LCGB-Präsident Patrick Dury und OGBL-Präsidentin Nora Back Foto: Editpress/Hervé Montaigu
Die Gewerkschaftsfront OGBL-LCGB hat erneut einen offenen Brief an Premierminister Luc Frieden (CSV) adressiert, der dem Tageblatt vorliegt. Dieses Mal geht es nicht um direkte Kritik an einem Minister, sondern um die Arbeitspolitik der Regierung.
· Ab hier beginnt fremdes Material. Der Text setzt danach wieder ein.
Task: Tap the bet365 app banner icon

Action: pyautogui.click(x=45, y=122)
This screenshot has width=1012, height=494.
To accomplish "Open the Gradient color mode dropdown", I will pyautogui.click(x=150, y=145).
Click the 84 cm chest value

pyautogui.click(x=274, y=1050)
Denn die Gewerkschaften mussten eigenen Angaben nach feststellen, dass „die letzten zwei Jahre weitgehend verloren waren“. Deswegen fordern sie die Regierung zum Handeln auf.
Zwar sei nach der nationalen Demonstration mit über 25.000 Teilnehmern am 28. Juni 2025 der Sozialdialog wiederaufgenommen und über Arbeitszeitgestaltung, Richtlinien für Plattformarbeiter, den Mindestlohn und die Organisation der Sozialwahlen geredet worden. Doch zahlreiche Themen seien „einfach nicht angesprochen“ worden, heißt es im Brief.
Themen sollen „zügig besprochen“ werden
Die Gewerkschaftsfront fordert Arbeitsminister Marc Spautz (CSV) deswegen auf, weitere Dossiers „zügig zu besprechen“. Darunter: die Stärkung der Instrumente zur Erhaltung von Arbeitsplätzen, eine neue Gesetzgebung zur beruflichen Wiedereingliederung und gesetzliche Bedingungen für die Einführung künstlicher Intelligenz in die Arbeitswelt.
Das Vorgehen der Regierung im Sozialdialog hat laut den Gewerkschaften das Vertrauensverhältnis zwischen den Sozialpartnern erschüttert. Jetzt brauche es keine „gut gemeinten Erklärungen“, sondern „echte Lösungen und konkrete Fortschritte für die Arbeitnehmer im privaten Sektor“.